Some Design Questions

A lot of questions arose in the design of these services. Some of them are posed below:

  1. Should the cloud service be intrinsically different from the store service? Or can we run the exact same service in both the places?

  2. How do we make sure that entities are modified reliably? For example, let us take an Order. The Order goes through certain states such as OPENED, SHIPPED etc. How do we make sure that these state transitions remain the same in all the versions of the order across the cloud and all the stores ?

  3. Since the logic of the cloud synch is complex, how do we make sure that all services behave consistently? For example, an Order service must have the same logic as the User service with respect to cloud synch. In short, how do we make sure that we extract this logic out of the individual services into a common layer?

  4. Quite clearly, the deployment architecture will vary between the cloud and the edge. We may have a zillion micro services deployed separately at the cloud. (I am anyway opposed to one service per deployment irrespective. Se my notes on modulith architecture for example) But we cannot afford to replicate such a complex system at the edge. So how do we deploy the same service differently depending on if it is the edge or the cloud?

Design Choices

As we mulled over these questions, we made a few design choices:

  1. First and foremost, the exact same service code must run in both the cloud and the edge. This obviates the need for logic replication.
  2. Services must be developed without awareness of how they are deployed. We need to build them as non-deployable shared libraries which can be deployed in multiple ways. The deployment choice can potentially vary between cloud and edge.
  3. All entities are managed using a workflow. There is a create() method that creates the entity. ALl other modification (HTTP PUT) operations are modeled as events. A state machine drives these modifications and effects State transitions. This is similar to an event sourcing model where we would be able to re-create all the entity changes by replaying the events.
  4. Services must not contain synch logic. All the synch logic is extracted to an interceptor which is introduced before the service call. This interceptor will take care of service synch.
  5. Services must be coded to be completely unaware of transport. The same service must work whether it is invoked via HTTP or any other mechanism.
  6. We should use a queueing technique to handle disconnected situations. When the internet is down, it is not possible for the edge to communicate with the cloud. So it must process the request locally and keep this request in a queue so that the request can be replayed to the code when the internet gets connected. The same technique is applicable to update all the stores from the cloud as well.

Detailed Design & Implementation

We have used the Chenile framework to implement the micro services. The design patterns advocated there are applicable for this problem. Chenile services are developed and deployed indepedently. So, it is possible to vary the deployment architecture between the cloud and the edge.

The Chenile State Transition Machine enables a consistent way of replaying events in the lifecycle of all entities.

We have used MQ-TT to address the problem of messaging over unreliable networks. We are looking for alternatives to MQ-TT brokers. Qos Level 2 of MQTT seems to fit our needs to a tee.
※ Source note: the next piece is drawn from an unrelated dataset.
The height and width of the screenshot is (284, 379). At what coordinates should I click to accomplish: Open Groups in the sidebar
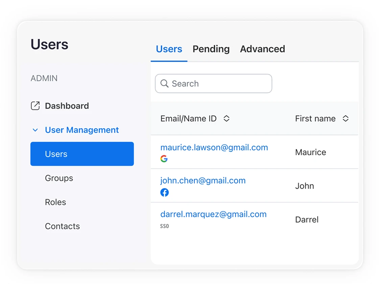pos(59,178)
Currently we are experimenting with EMQX for the MQ-TT broker. We are also using HiveMQ for testing our MQ-TT code in unit and integration test cases. I will add some details on our testing strategy in a separate article.

Chenile services can be invoked using multiple transports. We added support for MQ-TT. Chenile last mile interception can be used to intercept requests so that we don’t have to write the synch code in every service. We developed a Cloud Edge Switch to handle this requirement.

Next Steps

We need to subject this architecture to some merciless Performance testing. But we are hoping that if MQ-TT scales well, this architecture must scale well. We are betting on the fact that if MQ-TT can scale to IoT (Internet of things), our requirement is certainly not more substantial.

The rest of the architecture is achieved using a few Kilobytes of Java code which we don’t think must detract from performance.

We will keep you posted

There are lots of side-alleys that got explored while we were developing this code. We will write more articles on some of those separately.